Jheronimus Bosch Art Center

Jheronimus Bosch

Bosman 1962
Bosman, Anthony
Serie: Zwarte Beertjes - nr. 561
Genre: Nonfiction, art history
Aantal pagina's: 90
Uitgever: A.W. Bruna & Zoon, Utrecht
Uitgave datum: 1962

Bosman 1962

 

Jheronimus Bosch (Anthony Bosman) 1962

[Zwarte Beertjes – nr. 561, A.W. Bruna & Zoon, Utrecht, 1962, 90 pages]
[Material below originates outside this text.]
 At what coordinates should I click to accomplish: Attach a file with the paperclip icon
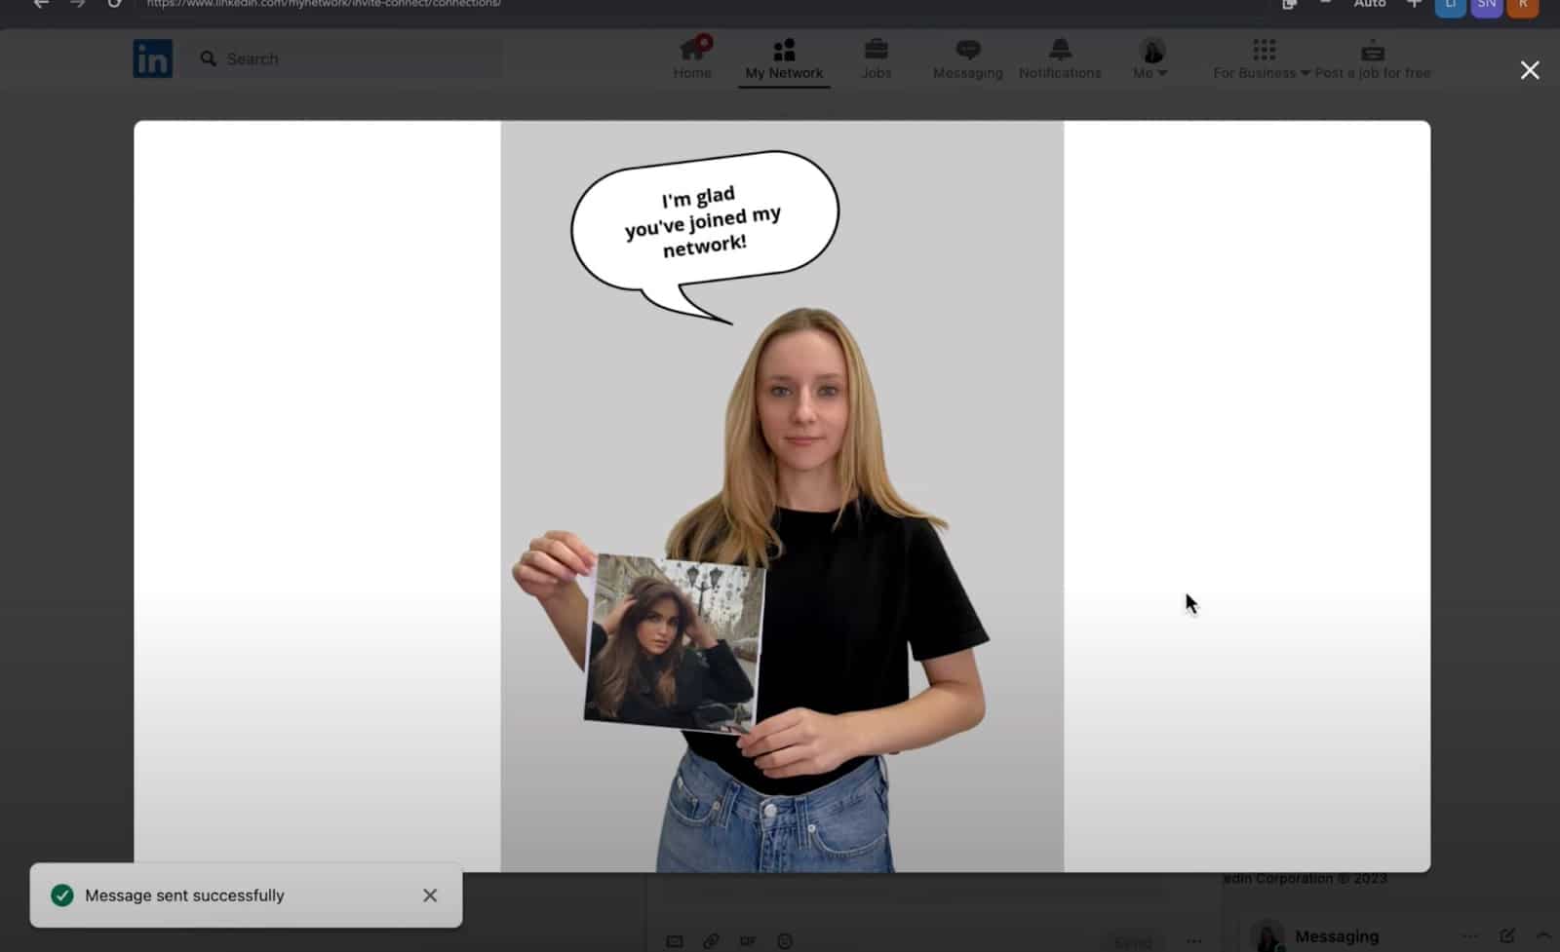711,940
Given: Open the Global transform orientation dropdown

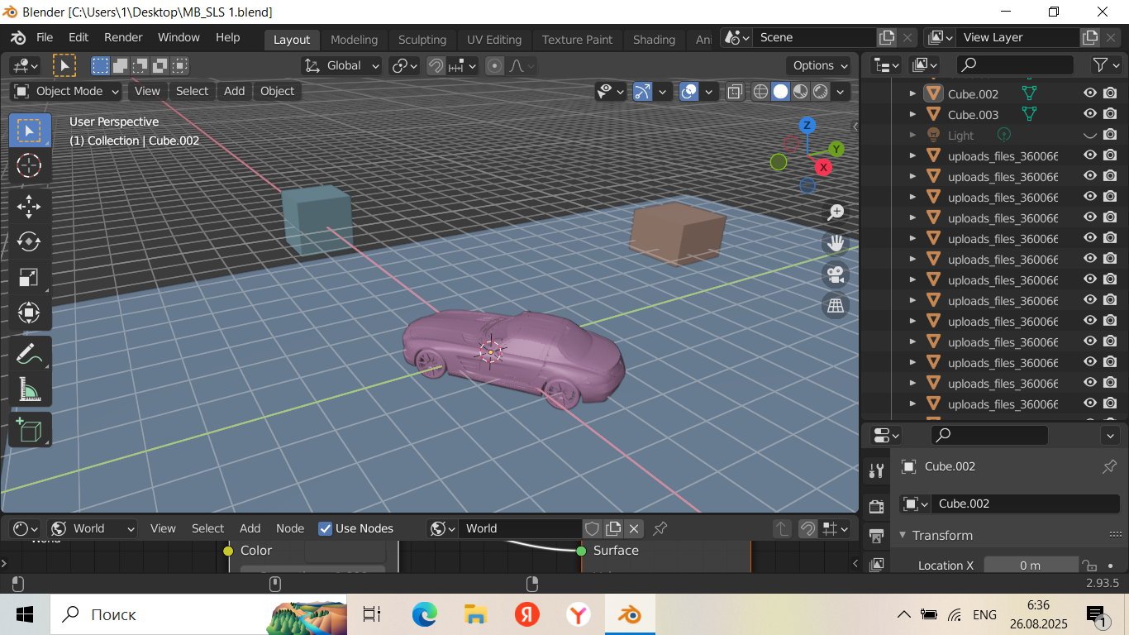Looking at the screenshot, I should tap(342, 65).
[Also mentioned in Gibson 1983: 2 (A7) = the American edition]

 

Every approach of Bosch should be based on his work and on the time in which this work was created. Bosch’s paintings are intended – as was expected from àll art in those days – to glorify belief: Bosch was a Christian moralist. His time was a time of insecurity and transition and the anxiety accompanying this was painted by Bosch.

 

Bosch’s iconography is not as deviating as some authors have claimed. Time and again the painter presents himself as a pious medieval man whose views don’t deviate from what was common. Also his style and painting technique ensue from the early fifteenth century. Bosman emphasizes the link between Bosch and miniature painting, a link that is threefold: there are compositional similarities, there is the influence of the phantastic little creatures and Bosch’s paintings fit in with the style of moralizing genre paintings into which the miniatures had evolved. Bosch can be seen as the first Dutch genre painter on panel.

 

In his analysis of separate works Bosman deviates only once from the traditional views in the literature about Bosch: with Fraenger he cannot agree with the common interpetation of the central panel of the Garden of Delights as a depiction of unchastity that leads to Hell. According to Bosman the panel breathes an atmosphere of peace and innocence and everything looks paradisiacal.